# [What needs to be done]
Once the line with "1129x868 pixels." is found in the entries below, repeat that line and every one after it exactly, ending at the last.

# [Data for this task]
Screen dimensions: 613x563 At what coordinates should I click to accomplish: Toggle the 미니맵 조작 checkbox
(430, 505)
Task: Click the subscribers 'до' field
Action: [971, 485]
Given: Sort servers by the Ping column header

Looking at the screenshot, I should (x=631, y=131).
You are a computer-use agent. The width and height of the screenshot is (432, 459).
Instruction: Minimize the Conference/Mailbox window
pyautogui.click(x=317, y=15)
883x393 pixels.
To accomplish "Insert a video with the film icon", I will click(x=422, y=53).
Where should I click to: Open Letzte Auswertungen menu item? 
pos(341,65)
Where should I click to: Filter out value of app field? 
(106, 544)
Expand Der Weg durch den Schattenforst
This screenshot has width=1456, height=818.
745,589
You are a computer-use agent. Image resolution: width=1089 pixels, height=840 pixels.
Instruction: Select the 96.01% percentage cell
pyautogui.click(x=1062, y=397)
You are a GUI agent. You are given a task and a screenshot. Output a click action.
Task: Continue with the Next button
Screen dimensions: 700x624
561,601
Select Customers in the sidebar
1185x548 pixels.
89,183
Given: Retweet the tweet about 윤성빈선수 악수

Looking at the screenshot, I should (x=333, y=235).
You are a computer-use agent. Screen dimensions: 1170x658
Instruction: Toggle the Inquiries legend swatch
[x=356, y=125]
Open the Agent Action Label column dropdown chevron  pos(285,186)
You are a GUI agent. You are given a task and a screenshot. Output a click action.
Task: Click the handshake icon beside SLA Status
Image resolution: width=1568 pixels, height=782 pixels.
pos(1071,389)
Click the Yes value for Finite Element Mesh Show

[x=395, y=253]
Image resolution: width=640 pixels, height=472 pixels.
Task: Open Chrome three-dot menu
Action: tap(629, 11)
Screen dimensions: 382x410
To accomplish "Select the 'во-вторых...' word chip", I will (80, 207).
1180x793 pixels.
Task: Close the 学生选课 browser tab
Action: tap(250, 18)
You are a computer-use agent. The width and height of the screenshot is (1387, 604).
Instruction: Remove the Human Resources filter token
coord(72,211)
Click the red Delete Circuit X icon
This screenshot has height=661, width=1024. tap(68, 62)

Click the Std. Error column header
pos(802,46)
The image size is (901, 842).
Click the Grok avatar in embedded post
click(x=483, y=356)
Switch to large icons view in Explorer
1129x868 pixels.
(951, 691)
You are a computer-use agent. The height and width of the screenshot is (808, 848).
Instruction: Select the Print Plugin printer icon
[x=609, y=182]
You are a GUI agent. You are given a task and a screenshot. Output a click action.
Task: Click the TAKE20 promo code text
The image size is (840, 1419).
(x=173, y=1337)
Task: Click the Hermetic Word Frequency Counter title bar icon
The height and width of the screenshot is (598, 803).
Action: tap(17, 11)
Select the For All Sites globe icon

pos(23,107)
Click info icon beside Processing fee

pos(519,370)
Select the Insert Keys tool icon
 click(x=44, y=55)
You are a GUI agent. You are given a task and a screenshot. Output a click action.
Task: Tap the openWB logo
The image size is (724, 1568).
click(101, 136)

# [Response]
1129x868 pixels.
(951, 691)
You are a computer-use agent. The height and width of the screenshot is (808, 848).
Instruction: Select the Print Plugin printer icon
[x=609, y=182]
You are a GUI agent. You are given a task and a screenshot. Output a click action.
Task: Click the TAKE20 promo code text
The image size is (840, 1419).
(x=173, y=1337)
Task: Click the Hermetic Word Frequency Counter title bar icon
The height and width of the screenshot is (598, 803).
Action: tap(17, 11)
Select the For All Sites globe icon

pos(23,107)
Click info icon beside Processing fee

pos(519,370)
Select the Insert Keys tool icon
 click(x=44, y=55)
You are a GUI agent. You are given a task and a screenshot. Output a click action.
Task: Tap the openWB logo
The image size is (724, 1568).
click(101, 136)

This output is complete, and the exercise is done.